# taz.de -- Naziverbrecher Csatary in Budapest: Festnahme mit 97 Jahren
       
       > Ladislaus Csatary, der für die Deportation von 15.000 Juden
       > verantwortlich sein soll, ist in Budapest festgenommen worden. Dies
       > teilte die Staatsanwaltschaft mit.
       
 (IMG) Bild: In diesem Haus lebte der Naziverbrecher unter seinem echten Namen.
       
       WIEN taz Ungarns Staatsanwaltschaft zeigt plötzlich Aktivismus. Der
       mutmaßliche Kriegsverbrecher Ladislaus Csizsik-Csatary sei verhört und in
       Gewahrsam genommen worden. Das wurde am Mittwoch in Budapest bekannt
       gegeben. Vorgeworfen werden ihm Kriegsverbrechen, auf die lebenslange Haft
       steht.
       
       Der 97-jährige Ungar war bereits 1948 in der Tschechoslowakei wegen der
       Deportation von 15.700 slowakischen Juden nach Auschwitz in Abwesenheit
       verurteilt worden. Damals entzog er sich seiner Inhaftierung durch Flucht
       nach Kanada, wo er bis vor 15 Jahren unbehelligt lebte.
       
       Oberstaatsanwalt Tibor Ibolya gab zu, bereits im Dezember von Efraim
       Zuroff, dem Chef des Simon-Wiesenthal-Zentrums in Jerusalem, über den
       Aufenthalt des Gesuchten in Budapest informiert worden zu sein. Die
       Ermittlungen hätten so lange gedauert, weil man in der Slowakei, in Kanada
       und Israel recherchieren musste. Einen Zusammenhang der Einvernahme mit dem
       vor wenigen Tagen erschienenen Artikel in dem englischen Skandalblatt The
       Sun bestritt Ibolya. Zuroff hatte, verärgert weil die ungarischen Behörden
       nicht reagierten, ein Reporterteam der Sun angesetzt, das den rüstigen
       Greis in seiner Wohnung in Budapest aufsuchte. Er verweigerte den
       Journalisten zwar jede Auskunft, doch ein Foto dokumentierte seine
       Existenz.
       
       In der Vernehmung habe Csatary, der im Vollbesitz seiner körperlichen und
       geistigen Kräfte sei, jede Schuld von sich gewiesen. Er habe als
       Polizeikommandant von Kosice in der heutigen Slowakei nur Befehle
       ausgeführt. In der Anklage wird ihm nicht die Deportation ins
       Vernichtungslager vorgeworfen, sondern eine Reihe besonderer Grausamkeiten.
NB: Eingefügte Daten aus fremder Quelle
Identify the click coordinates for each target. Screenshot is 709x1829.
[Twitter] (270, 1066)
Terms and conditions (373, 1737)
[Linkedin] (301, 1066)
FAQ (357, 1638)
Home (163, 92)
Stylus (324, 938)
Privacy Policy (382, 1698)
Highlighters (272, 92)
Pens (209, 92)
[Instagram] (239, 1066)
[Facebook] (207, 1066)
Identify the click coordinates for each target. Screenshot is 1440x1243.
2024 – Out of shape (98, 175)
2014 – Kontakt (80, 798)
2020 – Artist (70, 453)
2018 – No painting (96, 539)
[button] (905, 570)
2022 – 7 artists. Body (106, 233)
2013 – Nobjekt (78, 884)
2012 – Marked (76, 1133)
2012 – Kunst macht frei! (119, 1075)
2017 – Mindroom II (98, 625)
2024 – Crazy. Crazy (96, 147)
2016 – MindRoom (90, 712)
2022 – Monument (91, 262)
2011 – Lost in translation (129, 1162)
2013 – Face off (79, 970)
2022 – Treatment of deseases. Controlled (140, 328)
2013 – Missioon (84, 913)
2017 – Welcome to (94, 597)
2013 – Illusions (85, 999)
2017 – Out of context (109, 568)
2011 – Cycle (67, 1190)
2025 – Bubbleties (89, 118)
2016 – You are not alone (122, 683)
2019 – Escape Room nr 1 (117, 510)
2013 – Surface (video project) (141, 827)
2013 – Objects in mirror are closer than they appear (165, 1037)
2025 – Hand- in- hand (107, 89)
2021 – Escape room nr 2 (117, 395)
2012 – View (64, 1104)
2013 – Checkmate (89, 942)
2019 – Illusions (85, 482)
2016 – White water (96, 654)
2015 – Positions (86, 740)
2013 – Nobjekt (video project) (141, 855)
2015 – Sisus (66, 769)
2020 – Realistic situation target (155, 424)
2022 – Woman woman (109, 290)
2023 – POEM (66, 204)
       Er soll Juden im Sammellager geprügelt und verhindert haben, dass in einen
       Güterwaggon, in den 80 Menschen gepfercht wurden, ein Lüftungsloch
       geschnitten wurde.
       
       Für Ungarn ist die Affäre höchst peinlich. Kein Regierungsmitglied hat sich
       bisher zu dem Fall geäußert. Gabor Deak, Exchefredakteur einer
       Wochenzeitung, findet dieses Verhalten typisch für die ungarische
       Innenpolitik. Tatsächlich distanziert man sich zwar vom Antisemitismus,
       doch ist in letzter Zeit eine Anbiederung an die extreme Rechte zu
       beobachten. Das äußert sich im zunehmenden Horthy-Kult - der
       "Reichsverweser" Miklos Horthy paktierte mit Hitler und ließ Ungarns Juden
       deportieren - und in der Errichtung oder Planung von Denkmälern für
       notorische Antisemiten.
       
       Parlamentspräsident Laszlo Köver, der zu den Feierlichkeiten anlässlich des
       100. Geburtstags des schwedischen Diplomaten und Judenretters Raoul
       Wallenberg im israelischen Parlament geladen war, wurde von seinem
       Amtskollegen Reuven Rivlin wieder ausgeladen. Er hatte die Umbettung des
       antisemitischen Schriftstellers Jozsef Nyirö in Siebenbürgen eingefädelt.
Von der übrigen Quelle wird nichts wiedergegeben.